AIM OF THE EXERCISE -
Across the whole listing, state how many lines include "input". Add nothing to that number.

EXTRACTED MATERIAL -
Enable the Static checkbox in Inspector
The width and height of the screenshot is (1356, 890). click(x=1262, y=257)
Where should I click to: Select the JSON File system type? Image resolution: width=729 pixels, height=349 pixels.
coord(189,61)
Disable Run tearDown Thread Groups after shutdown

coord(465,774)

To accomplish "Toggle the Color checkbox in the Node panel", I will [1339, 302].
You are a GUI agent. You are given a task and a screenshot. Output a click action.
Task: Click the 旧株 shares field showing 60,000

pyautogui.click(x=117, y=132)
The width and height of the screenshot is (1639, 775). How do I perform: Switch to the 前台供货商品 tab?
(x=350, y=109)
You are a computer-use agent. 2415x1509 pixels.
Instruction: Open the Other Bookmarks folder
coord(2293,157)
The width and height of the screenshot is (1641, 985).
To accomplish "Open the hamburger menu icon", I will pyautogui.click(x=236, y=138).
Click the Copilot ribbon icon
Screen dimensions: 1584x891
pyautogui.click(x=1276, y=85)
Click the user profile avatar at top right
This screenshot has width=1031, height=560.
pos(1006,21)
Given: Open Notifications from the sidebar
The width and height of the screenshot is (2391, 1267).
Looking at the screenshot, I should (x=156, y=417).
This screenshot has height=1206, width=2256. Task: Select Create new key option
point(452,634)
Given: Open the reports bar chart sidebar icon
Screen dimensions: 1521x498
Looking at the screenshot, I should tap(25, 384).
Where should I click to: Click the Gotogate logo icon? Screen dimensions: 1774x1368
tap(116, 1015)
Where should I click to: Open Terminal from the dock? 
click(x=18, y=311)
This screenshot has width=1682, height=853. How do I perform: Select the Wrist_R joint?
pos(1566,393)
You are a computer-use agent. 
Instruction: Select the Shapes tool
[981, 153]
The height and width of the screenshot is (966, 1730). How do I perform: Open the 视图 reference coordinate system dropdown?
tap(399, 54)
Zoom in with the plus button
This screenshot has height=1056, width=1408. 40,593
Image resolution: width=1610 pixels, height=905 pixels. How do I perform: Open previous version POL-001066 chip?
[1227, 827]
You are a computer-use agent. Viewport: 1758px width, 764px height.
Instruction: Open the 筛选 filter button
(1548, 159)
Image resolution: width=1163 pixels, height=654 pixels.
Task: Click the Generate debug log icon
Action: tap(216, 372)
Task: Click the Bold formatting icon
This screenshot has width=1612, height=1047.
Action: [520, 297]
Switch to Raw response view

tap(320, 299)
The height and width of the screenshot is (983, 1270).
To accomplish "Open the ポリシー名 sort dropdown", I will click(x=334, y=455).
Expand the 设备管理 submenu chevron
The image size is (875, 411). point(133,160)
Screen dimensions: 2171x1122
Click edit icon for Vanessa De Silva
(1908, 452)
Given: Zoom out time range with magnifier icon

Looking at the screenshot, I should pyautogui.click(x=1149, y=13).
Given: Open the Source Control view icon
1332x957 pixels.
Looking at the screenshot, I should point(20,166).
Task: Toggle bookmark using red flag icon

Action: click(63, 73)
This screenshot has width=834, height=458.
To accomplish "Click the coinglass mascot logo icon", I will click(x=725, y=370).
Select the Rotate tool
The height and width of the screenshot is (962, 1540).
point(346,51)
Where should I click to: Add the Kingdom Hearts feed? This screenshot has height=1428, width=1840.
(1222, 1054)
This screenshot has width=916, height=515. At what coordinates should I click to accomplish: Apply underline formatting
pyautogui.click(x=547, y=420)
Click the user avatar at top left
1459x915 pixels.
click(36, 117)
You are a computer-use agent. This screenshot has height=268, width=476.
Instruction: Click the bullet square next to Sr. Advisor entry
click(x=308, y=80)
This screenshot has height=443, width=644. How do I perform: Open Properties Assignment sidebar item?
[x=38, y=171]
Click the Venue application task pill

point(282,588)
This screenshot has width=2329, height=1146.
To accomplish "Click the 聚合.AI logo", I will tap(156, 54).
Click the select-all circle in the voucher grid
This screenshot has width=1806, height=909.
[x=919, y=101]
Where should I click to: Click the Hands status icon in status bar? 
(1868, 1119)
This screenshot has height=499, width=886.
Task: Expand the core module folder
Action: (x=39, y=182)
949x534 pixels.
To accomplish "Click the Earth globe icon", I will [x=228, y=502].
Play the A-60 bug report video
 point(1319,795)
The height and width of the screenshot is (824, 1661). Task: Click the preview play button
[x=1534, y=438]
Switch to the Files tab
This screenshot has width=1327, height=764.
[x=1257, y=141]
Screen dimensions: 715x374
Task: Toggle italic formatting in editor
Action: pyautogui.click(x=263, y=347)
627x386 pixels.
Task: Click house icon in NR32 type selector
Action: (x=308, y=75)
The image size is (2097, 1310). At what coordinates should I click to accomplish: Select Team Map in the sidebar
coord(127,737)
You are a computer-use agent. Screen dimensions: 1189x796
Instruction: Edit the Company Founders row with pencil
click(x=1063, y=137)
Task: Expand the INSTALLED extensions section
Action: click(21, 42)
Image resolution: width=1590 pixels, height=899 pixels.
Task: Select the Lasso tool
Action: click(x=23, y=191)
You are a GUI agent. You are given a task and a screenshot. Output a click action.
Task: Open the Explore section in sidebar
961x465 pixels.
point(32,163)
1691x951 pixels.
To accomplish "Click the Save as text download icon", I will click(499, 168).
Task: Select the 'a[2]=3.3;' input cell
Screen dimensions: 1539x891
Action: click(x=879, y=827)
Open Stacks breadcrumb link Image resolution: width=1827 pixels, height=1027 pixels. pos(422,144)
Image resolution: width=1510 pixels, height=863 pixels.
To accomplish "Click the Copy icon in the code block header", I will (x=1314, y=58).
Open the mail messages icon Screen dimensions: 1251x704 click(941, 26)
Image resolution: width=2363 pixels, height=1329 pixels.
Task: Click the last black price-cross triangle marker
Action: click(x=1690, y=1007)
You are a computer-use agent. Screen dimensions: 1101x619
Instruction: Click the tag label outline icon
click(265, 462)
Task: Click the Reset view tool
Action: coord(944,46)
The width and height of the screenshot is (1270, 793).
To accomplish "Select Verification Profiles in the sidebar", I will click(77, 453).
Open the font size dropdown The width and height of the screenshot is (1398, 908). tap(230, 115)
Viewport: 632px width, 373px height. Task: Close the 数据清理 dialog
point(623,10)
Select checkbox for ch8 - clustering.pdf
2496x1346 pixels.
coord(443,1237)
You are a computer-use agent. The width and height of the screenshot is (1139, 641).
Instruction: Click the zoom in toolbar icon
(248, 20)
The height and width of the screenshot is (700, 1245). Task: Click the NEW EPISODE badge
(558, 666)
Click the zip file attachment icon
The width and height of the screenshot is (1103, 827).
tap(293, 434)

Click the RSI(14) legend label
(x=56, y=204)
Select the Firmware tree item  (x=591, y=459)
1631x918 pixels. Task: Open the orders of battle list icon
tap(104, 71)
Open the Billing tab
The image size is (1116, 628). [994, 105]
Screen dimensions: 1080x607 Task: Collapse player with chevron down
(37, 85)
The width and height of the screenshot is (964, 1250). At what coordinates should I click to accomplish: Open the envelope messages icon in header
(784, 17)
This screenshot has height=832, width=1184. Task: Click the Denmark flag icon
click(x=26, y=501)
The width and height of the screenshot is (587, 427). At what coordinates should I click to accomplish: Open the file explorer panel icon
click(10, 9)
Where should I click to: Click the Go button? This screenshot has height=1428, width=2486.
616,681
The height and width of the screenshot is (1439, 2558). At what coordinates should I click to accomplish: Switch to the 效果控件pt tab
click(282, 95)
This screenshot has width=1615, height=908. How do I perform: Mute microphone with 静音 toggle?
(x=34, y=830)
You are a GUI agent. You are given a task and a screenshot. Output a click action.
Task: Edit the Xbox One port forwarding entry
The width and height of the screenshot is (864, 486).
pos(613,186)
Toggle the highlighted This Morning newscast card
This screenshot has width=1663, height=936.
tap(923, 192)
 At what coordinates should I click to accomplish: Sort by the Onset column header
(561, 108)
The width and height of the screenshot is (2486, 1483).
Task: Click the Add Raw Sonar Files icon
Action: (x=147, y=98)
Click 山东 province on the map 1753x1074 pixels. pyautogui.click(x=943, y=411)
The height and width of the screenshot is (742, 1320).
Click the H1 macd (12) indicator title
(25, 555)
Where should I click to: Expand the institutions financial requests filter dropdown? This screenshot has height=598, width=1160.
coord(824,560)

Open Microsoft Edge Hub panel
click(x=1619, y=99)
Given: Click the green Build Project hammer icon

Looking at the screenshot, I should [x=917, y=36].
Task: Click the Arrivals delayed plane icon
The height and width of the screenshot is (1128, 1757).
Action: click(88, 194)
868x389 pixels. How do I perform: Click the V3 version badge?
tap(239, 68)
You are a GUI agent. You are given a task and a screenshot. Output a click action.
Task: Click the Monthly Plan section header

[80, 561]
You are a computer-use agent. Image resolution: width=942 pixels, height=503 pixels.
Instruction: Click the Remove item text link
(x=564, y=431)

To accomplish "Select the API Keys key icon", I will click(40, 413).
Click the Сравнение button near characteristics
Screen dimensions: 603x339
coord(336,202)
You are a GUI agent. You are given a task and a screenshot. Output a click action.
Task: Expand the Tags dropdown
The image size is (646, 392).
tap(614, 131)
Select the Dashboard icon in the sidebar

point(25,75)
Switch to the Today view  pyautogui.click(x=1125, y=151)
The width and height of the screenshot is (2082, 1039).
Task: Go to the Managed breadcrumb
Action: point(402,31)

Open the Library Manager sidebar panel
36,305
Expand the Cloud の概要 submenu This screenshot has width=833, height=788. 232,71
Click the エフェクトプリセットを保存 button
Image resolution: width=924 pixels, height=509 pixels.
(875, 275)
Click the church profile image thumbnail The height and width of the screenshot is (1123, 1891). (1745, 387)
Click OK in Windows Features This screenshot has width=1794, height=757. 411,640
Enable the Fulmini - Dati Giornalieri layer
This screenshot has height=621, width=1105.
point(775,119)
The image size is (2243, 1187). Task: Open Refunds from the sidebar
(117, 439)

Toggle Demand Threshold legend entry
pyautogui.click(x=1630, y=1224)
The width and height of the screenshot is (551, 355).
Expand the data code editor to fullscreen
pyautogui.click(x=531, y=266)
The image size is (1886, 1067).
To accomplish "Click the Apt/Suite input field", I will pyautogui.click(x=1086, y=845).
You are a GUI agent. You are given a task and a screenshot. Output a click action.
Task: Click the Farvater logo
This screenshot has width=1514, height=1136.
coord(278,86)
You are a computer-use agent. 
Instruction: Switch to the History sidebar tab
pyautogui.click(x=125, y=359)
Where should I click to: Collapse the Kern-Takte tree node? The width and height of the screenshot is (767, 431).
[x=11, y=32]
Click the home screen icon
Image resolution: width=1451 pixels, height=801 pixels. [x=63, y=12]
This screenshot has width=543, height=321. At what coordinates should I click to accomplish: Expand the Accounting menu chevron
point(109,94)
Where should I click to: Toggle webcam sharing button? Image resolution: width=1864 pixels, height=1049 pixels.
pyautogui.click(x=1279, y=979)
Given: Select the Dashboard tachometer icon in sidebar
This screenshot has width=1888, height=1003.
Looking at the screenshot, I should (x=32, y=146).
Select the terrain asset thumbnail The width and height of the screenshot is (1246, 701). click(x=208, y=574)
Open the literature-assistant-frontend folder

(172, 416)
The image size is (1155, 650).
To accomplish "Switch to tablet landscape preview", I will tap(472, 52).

EXERCISE ANSWER -
2